» Selected excerpt:
╭──
Where Knowledge Junkies Get Their Fix
Show Off Your Smarts!
by Will - December 5, 2006 - 5:27 PM

petrock.jpgYou guys sent in some great responses to last week’s challenge on myths and urban legends. For this week’s challenge, I’d like to see winter holiday-related facts. This will give you a chance to share facts about holiday traditions, movies, weird history, etc. I’ll get it started with the following story about one of the most successful Christmas gag gifts in history:

Ever wonder where pet rocks came from? Well the genius behind this moronic craze is Gary Dahl, a California ad exec. Gary came up with the idea one evening in 1975 while sitting around at a bar with some of his buddies, pontificating about the hassle of owning a pet and jokingly proposing rocks as the perfect low-maintenance pal. Still amused by the idea the next morning, Dahl created a prototype, complete with carrying case and the Pet Rock Training Manual. In August of that year, he took the kit to the annual gift show in NYC, where Neiman Marcus (strange match) bought all 500 of them. By the end of October, Dahl was shipping 10,000 pet rocks every day! By the end of the holiday season, he’d used up three tons of stone from Rosarita Beach in Baja, Mexico. The fad quickly waned the next year, but not before Dahl made millions off of the idea.

Okay, now it’s your turn to make us all a little smarter! I’ll highlight some of my favorites on Friday.

Comments (12)
  1. I’ll start with the big one: Jesus Christ wasn’t born on Christmas Day. No one actually knows when Jesus was born, but it couldn’t have been in the winter time because the angel came to the shepherds when they were “in the fields.” Way too cold to be in the fields with the herds during winter. Probably the whole Christmas thing got started when the Christians overlayed their own religious meanings on already existing pagan festivals; winter solstice celebrated the rebirth of Sun Gods all across Europe at the time.

  2. As a kid, all the holiday stories seem so magical and wonderful. Everyone can recall the most famous reindeer of all, right? How about the most famous marketing campaign of all?
╰──
» Available data:
╭──
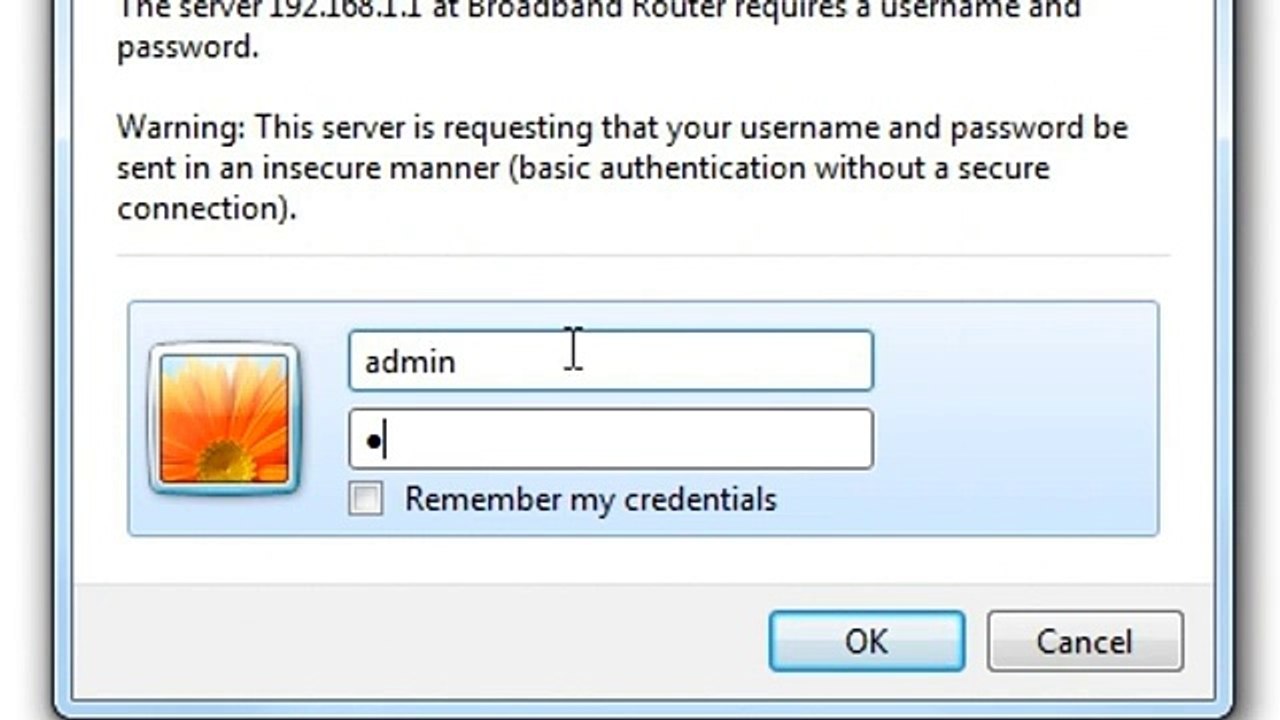Click blank space inside the username field's right end
The width and height of the screenshot is (1280, 720).
coord(780,360)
╰──
» Directive 1: Say whether each statement agrees with the holiday facts post, answering yes or no and quoting the deciding words: (a) Gary Dahl came up with the pet rock idea in 1975. (b) Neiman Marcus bought 100 kits at the gift show. (c) The stone for the pet rocks came from a beach in Baja, Mexico.
» Directive 2: Extend the holiday facts post, picking up after its last sentence.

» Exercise output 1:
(a) Yes: "Gary came up with the idea one evening in 1975"
(b) No: "Neiman Marcus (strange match) bought all 500 of them"
(c) Yes: "three tons of stone from Rosarita Beach in Baja, Mexico"

» Exercise output 2:
    That’s right, little Rudolph and the story of his unfortunate romp from ugly duckling to pulling-the-sleigh stardom was brought to the public by Montgomery-Ward in 1939. The company did sell the rights of the story back to its original creator (Bob May) but not until 1947, when Monty Wards had made quite the bank off the story.

    Consequently and somewhat off-topic, has anyone in their adult years pondered the meaning of the Rudolph story? I mean really, are we supposed to be teaching children that it’s okay to ridicule those that are different than you until they’re useful? Rudolph might as well be a pimply teenager who writes book reports for the class bully:

    Rudolph: “Here’s your summary of Pride and Prejudice, Santa. Can I join in the reindeer games?”

    Santa: “Ha Ha! Yeah, right after I shout out with glee that you’ll go down in history. Whatever, red-nosed freak.”

  3. Today, children leave cookies to thank Santa for the gifts and for his hard work, but it started because children who had been not-so-nice were trying to bribe Santa into overlooking their behaviour and leaving them some presents. You would think, though, that bribery would be something Santa frowned upon and attempted bribery would lower, not increase, the chance of getting gifts.

  4. The German version of Santa was a little less cheery in the beginning. He would travel around to the different houses with a partner-a troll i think who’s name escapes me at the moment- and would leave gifts for the good children. If the children were bad, then the troll would go up to their beds as they slept and whack them with a bundle of sticks.

    My friend told me about it a few years ago and got a good laugh out of the visual.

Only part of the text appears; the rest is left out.